As my 30 days of thumbnails wind to a close, I can’t shake the feeling that I’ve only scratched the surface of what they will teach me. The more of them I do, the more I will learn. Take today’s photo of the dock scene on the index page for my blogs as an example. I love the colorful fishing buoys you can find in any harbor on Cape Cod, especially the red ones, so you can see why I’ve been stuck on this Woods Hole scene. It’s complex, though, and I didn’t grow up on the water, so I put it off…until the Great Thumbnail Challenge.
First off, I cropped it, and recorded it, and cropped it again until I found this vertical format full of great shapes. And, of course, the red buoy. In this first thumbnail, I’ve discovered several things:
- The shapes of the pilings in the upper right corner are way more important than I’ve made them.
- Two mooring ropes may be plenty.
- Bright sky reflections in water are not always light values. Hey. It was water. And sky, you know? So I left them white at first Because I Just Assumed they were light values. And the composition shattered and scattered into chaos right there in the thumbnail. Instant feedback. I figured out the problem real fast and made them a medium value. Voilá! Instant improvement. If I had made that mistake with paint, I don’t know how long it would have taken to figure it out.
- In black and white, my red buoy does Not stand out as the focal point. Because—you guessed it—even the sunlit portion of the red buoy Is Not A Light Value! It’s medium gray against black, so you don’t even really see that wonderful round shape up there amidst all the angles and lines.
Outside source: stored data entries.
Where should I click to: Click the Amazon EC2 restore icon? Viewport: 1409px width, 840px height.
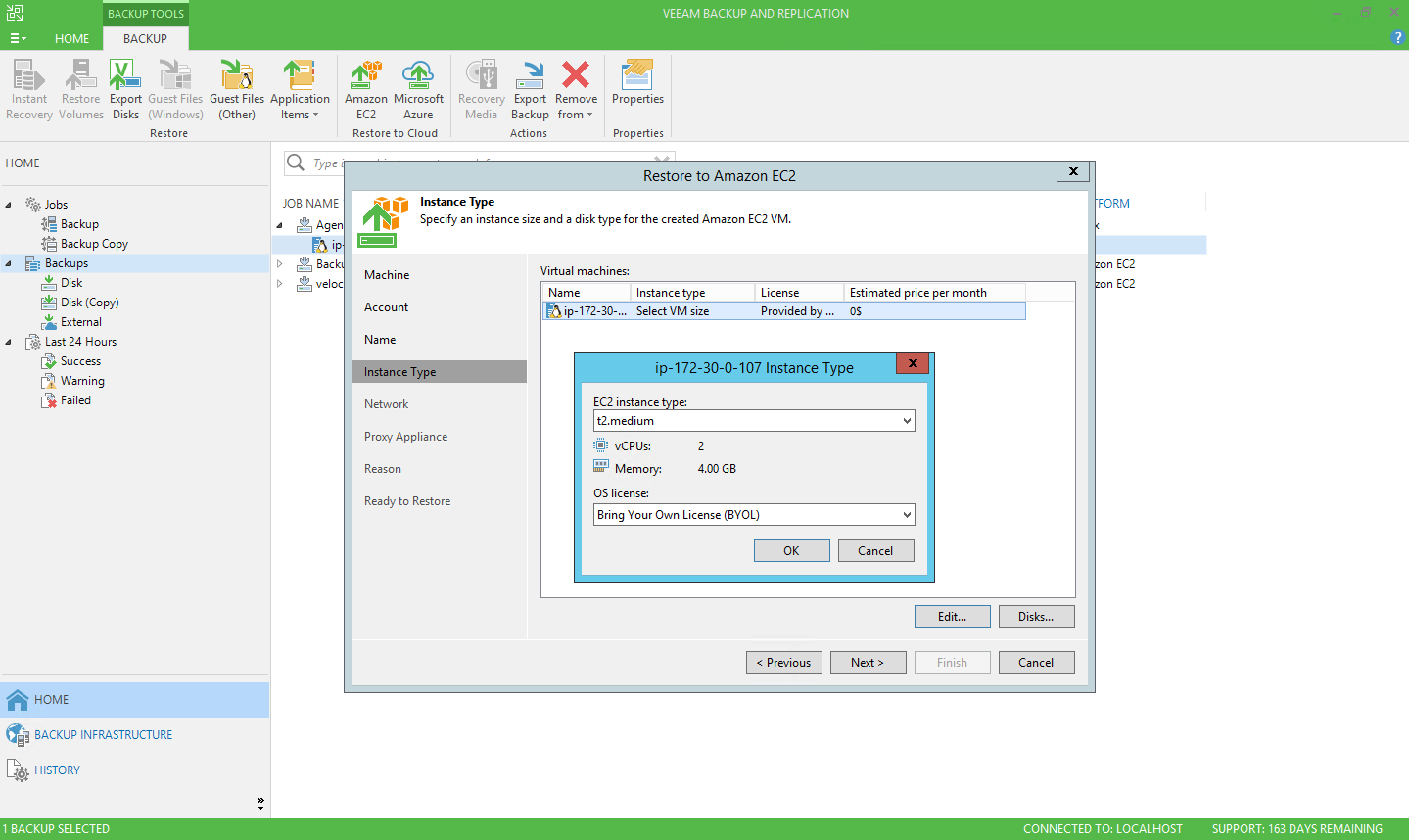click(x=366, y=76)
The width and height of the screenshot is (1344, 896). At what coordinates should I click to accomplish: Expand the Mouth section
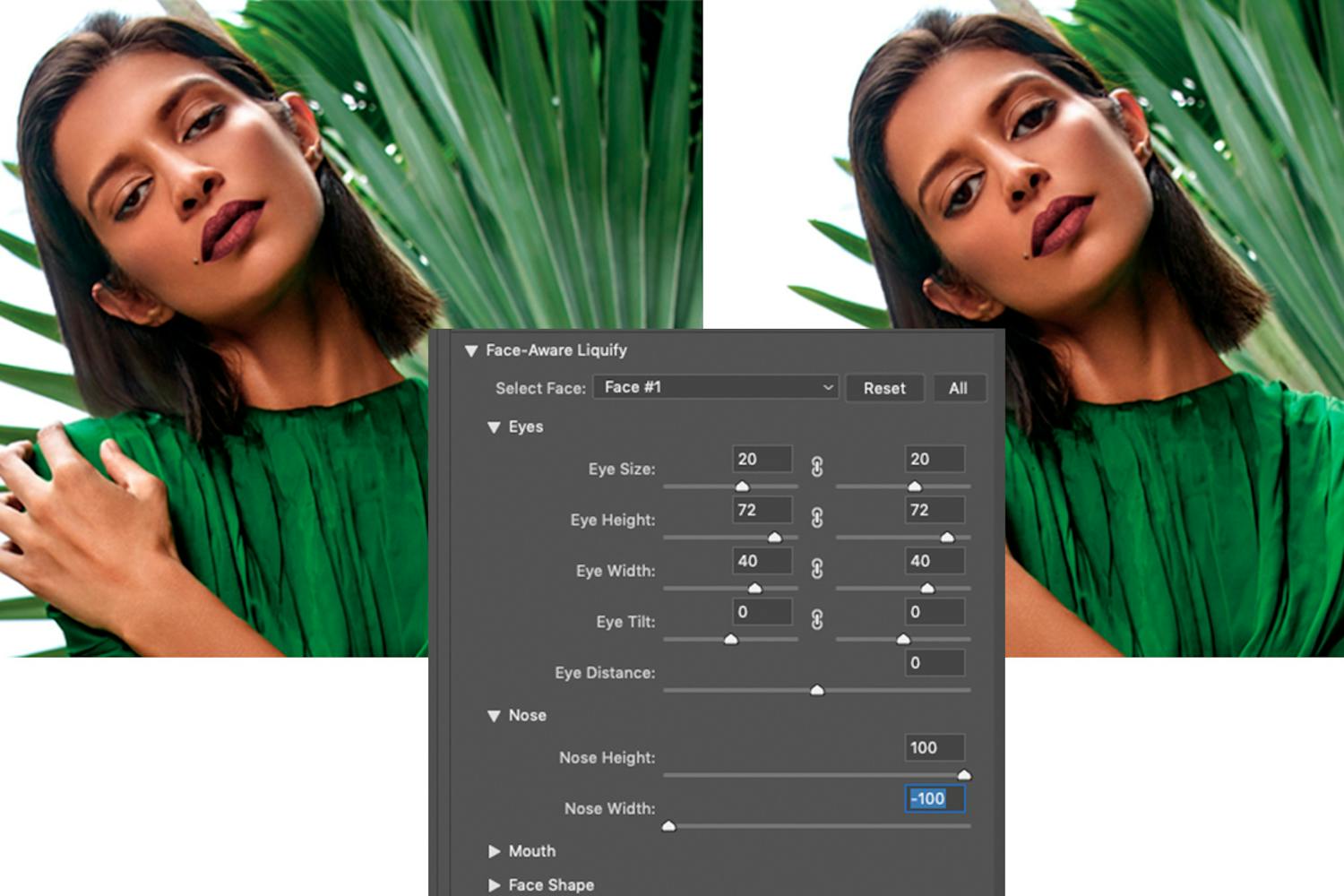tap(494, 851)
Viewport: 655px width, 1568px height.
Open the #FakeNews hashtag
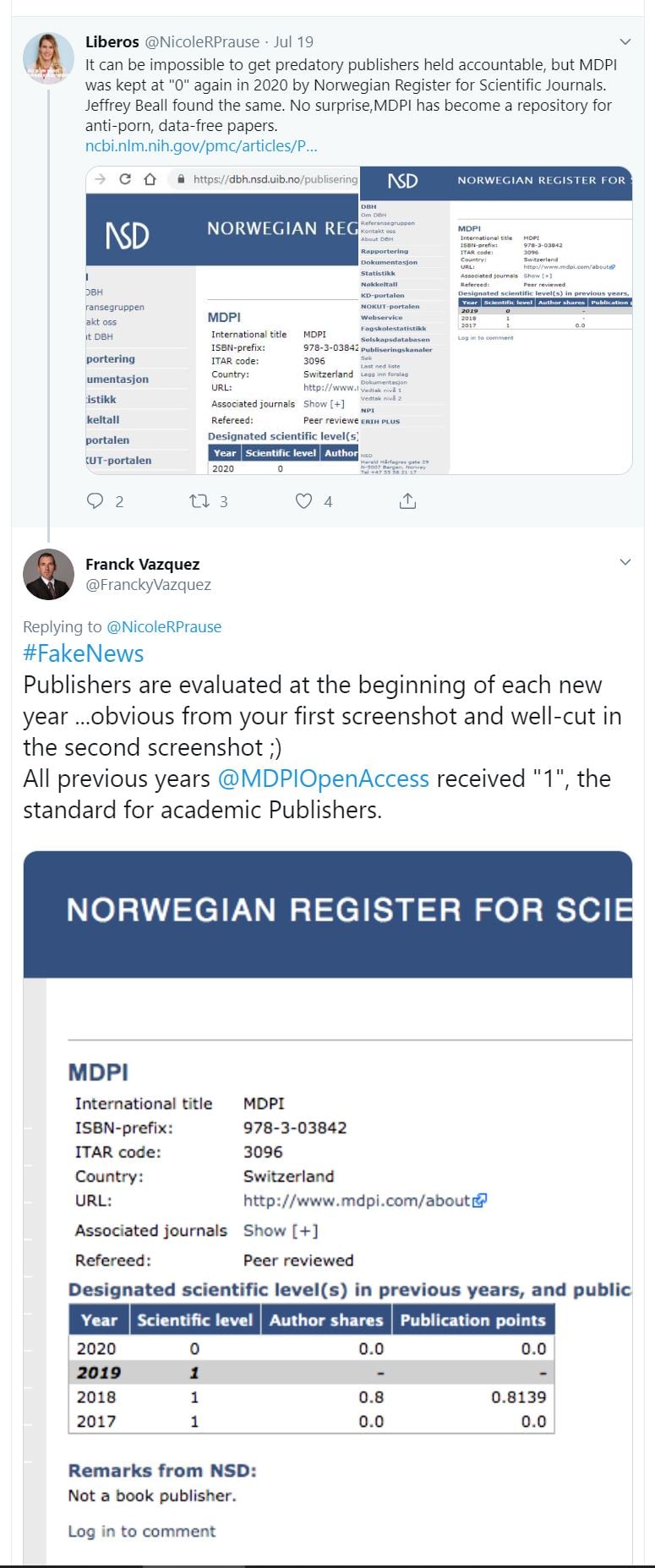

That’s a lot to learn from one thumbnail, and I’m not even done yet. In my next Red Buoy Thumbnail I will have to figure out how to adjust the values so that the pilings lead the eye down to the buoy, and the round buoy becomes The Focal Point. Once I have a Wow! thumbnail, I can use it to tell me how light or dark to paint things, and I will (God willing and the creek don’t rise) have a Wow! painting.
Everyone in our 30-day Thumbnail Challenge is glad they took it on. So give those 3-value thumbnails a try, and start saying, “Wow!”.